The cafe has also earned numerous awards for their sandwiches, and after tasting them, its easy to understand why. A customer favorite the Tempeh Avocado. Tempah, a meat substitute, is a more texturally interesting and heartier alternative to tofu, and plays the star­role in the sandwich. The creamy avocado spread plays nicely off the grainy tempah, and the shredded carrots and pickled radishes add even more layers of flavor. Cilantro adds a refreshing element, marrying together all the surprising elements of dish. Paired with one of the menu’s freshly squeezed juices or smoothies, a sandwich from Peacefood makes a perfect springtime lunch.

The menu offers many other specialties, including raw lasagna, pizzas, sushi, paninis, and arguably the best veggie burger in the city. Meat­lovers won’t feel like they’re missing a thing, as entrees are consistently dynamic, delicious, and filling.

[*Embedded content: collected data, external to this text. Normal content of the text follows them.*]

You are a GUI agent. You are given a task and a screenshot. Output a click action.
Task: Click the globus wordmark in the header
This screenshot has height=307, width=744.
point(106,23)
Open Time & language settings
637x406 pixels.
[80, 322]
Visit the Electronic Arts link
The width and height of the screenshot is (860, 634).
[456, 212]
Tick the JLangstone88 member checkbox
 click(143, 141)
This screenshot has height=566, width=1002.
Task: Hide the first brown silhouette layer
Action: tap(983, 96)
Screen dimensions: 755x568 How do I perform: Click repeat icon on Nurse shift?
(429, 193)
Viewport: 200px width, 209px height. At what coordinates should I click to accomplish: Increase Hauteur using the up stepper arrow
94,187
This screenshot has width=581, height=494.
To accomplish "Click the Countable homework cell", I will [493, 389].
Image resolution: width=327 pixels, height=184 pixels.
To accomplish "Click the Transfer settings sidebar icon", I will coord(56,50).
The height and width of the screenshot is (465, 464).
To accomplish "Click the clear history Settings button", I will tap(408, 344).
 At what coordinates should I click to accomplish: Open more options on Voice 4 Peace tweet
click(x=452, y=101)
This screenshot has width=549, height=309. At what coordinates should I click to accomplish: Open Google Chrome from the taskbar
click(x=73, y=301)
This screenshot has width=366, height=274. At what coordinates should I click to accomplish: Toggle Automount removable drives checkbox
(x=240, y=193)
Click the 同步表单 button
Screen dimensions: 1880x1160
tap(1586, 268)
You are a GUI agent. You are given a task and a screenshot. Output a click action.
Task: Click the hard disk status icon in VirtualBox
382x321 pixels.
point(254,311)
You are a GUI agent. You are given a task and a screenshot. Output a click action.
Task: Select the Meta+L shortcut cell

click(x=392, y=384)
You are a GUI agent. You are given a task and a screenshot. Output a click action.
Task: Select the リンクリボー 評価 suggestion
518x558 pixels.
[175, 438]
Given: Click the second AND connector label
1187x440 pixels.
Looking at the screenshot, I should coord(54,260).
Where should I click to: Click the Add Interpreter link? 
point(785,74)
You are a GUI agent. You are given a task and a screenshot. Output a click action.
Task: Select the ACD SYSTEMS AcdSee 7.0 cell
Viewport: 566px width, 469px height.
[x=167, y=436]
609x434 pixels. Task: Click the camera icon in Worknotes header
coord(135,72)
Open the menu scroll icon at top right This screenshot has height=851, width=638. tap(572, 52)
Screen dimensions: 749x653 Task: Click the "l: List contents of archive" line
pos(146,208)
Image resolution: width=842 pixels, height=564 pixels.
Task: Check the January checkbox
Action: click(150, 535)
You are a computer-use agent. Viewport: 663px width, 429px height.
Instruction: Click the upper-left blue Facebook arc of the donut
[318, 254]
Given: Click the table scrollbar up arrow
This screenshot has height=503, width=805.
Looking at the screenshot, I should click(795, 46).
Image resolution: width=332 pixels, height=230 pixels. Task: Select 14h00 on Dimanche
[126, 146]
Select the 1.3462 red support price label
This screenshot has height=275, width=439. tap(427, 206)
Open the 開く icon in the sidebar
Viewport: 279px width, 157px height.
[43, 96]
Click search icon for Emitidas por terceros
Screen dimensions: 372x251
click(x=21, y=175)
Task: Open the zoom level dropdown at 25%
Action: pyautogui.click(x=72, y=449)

Desserts at Peacefood easily surpass many non­vegan bakeries in flavor and quality. The carrot cake is not to be missed, nor is their famous Magic Cookie. Bursting with pecans, chocolate,
and coconut, it’s reminiscent of a samosa cookie gone gourmet, and is an ideal ending to a great meal.

What sets Peacefood Cafe apart from many cafes, vegan or not, is that the food is not only delicious, but makes you feel good. The cafe really seems to understand what it means to nourish the body, and their creative menu and quality ingredients will leave you quite full ­ but happy full. You’ll exit feeling energized, satisfied, and eager to come back.

Address: 41 E 11th Street (between Broadway & University Place)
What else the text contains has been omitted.